I believe i have a major misunderstanding surrounding quasi-convex constraints in maximisation, when using monotone functions. Can you help me spot my errors please?

The definition of a quasi-convex function that I will be using is:

A function $f$ from $\mathbb{R^n}$ to $\mathbb{R}$ is quasi-convex if, $\forall \alpha \in \mathbb{R^n}$, the set

$$\{x\in D: f(x)<\alpha\},$$
where $D$ is the domain of $f$, is a convex set.

Monotonic Functions are Quasi-convex and Quasi-concave - Wikipedia

1. If i take $f: \mathbb{R^{2+}} \to \mathbb{R^+}$ where $f=(x_1x_2)^{1/2}$ why are my lower contour sets not convex? (See attached image). In my mind, the function is monotonic, therefore it is quasi-convex and quasi-concave, but i cannot show quasi convexity using the contours, as per the definition.

Quasi-concave constraint in minimisation problem

1. A lecture video times-tamped I was watching made the point that when defining our equality constraint in a minimisation problem, we have to write $f(x_1, x_2) - q = 0$, rather than $q - f(x_1, x_2) = 0$ because we need the constraint to be quasi-concave. But again in the video i believe the constraint is strictly increasing, so surely the constraint is already quasi-convex and quasi-concave? So it doesn't matter?

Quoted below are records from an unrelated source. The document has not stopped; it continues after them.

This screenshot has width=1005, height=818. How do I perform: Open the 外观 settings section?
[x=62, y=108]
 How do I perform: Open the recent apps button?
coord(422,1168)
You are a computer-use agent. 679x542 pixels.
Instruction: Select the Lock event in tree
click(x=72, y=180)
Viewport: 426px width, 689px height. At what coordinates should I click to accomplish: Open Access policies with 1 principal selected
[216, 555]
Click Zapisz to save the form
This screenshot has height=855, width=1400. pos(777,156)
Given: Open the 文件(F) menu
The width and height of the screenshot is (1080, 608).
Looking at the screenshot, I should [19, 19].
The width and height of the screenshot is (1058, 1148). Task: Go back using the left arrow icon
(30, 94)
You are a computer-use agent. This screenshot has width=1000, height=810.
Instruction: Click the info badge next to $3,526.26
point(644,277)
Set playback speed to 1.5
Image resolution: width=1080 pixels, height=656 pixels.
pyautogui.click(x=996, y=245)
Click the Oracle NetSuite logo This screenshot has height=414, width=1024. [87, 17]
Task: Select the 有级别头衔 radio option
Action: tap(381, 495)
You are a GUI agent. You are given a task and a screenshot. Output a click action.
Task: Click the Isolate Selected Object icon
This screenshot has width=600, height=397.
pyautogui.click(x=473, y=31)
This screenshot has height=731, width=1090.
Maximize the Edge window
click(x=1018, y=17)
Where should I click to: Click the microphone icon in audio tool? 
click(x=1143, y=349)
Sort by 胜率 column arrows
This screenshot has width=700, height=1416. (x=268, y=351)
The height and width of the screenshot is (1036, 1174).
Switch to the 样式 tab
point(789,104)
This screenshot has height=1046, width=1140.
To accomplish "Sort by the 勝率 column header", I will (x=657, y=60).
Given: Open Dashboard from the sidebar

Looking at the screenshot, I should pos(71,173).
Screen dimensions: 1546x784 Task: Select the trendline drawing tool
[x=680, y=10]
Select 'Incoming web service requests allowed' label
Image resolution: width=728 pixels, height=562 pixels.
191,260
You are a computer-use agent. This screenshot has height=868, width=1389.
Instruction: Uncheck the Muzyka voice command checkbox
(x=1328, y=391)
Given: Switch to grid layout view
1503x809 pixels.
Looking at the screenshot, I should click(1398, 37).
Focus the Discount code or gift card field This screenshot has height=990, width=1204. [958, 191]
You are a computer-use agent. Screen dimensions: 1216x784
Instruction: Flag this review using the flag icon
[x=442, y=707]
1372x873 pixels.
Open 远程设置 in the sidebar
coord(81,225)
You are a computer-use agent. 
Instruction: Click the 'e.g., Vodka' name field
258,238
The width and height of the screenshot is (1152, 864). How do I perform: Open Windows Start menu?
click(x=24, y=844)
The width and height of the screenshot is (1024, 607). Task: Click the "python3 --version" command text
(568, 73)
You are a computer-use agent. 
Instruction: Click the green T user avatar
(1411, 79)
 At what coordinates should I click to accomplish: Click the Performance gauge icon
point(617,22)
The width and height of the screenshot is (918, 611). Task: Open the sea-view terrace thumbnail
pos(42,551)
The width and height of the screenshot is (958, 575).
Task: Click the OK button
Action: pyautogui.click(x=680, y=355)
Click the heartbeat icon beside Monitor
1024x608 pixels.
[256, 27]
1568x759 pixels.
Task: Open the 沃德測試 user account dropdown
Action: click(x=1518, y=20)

Where I am possibly going wrong

1. I'm misunderstanding the relationship between a monotonic function and quasi-convexity/concavity? Perhaps its different when our domain is in $\mathbb{R^n}$ vs $\mathbb{R}$
2. I'm misunderstanding the terms monotonic, strictly increasing, and non decreasing, and they apply differently to quasi-convexity/concavity than I imagine?
3. Everyone else is wrong and I'm about to reinvent optimisation theory?

Answer 1

Real-valued Monotonic functions defined on real line or subset of real line are both quasi-concave and quasi-convex, but that is not necessarily the case if the function is defined on $\mathbb{R}^n$ or its subset, where $n\geq 2$. For example, all these are monotonic functions:

• $f$ defined on $\mathbb{R}^2_+$ and as $f(x_1,x_2)=x_1^\frac{1}{2}x_2^\frac{1}{2}$ is quasi-concave, but not quasi-convex.
• $f$ defined on $\mathbb{R}^2_+$ and as $f(x_1,x_2)=x_1^2+x_2^2$ is quasi-convex, but not quasi-concave.
• $f$ defined on $\mathbb{R}^2_+$ and as $f(x_1,x_2)=x_1 + x_2$ is both quasi-convex and quasi-concave.
• $f$ defined on $\mathbb{R}^2_+$ and as $f(x_1,x_2)=\sqrt{x_1} + x_2^2$ is neither quasi-convex nor quasi-concave.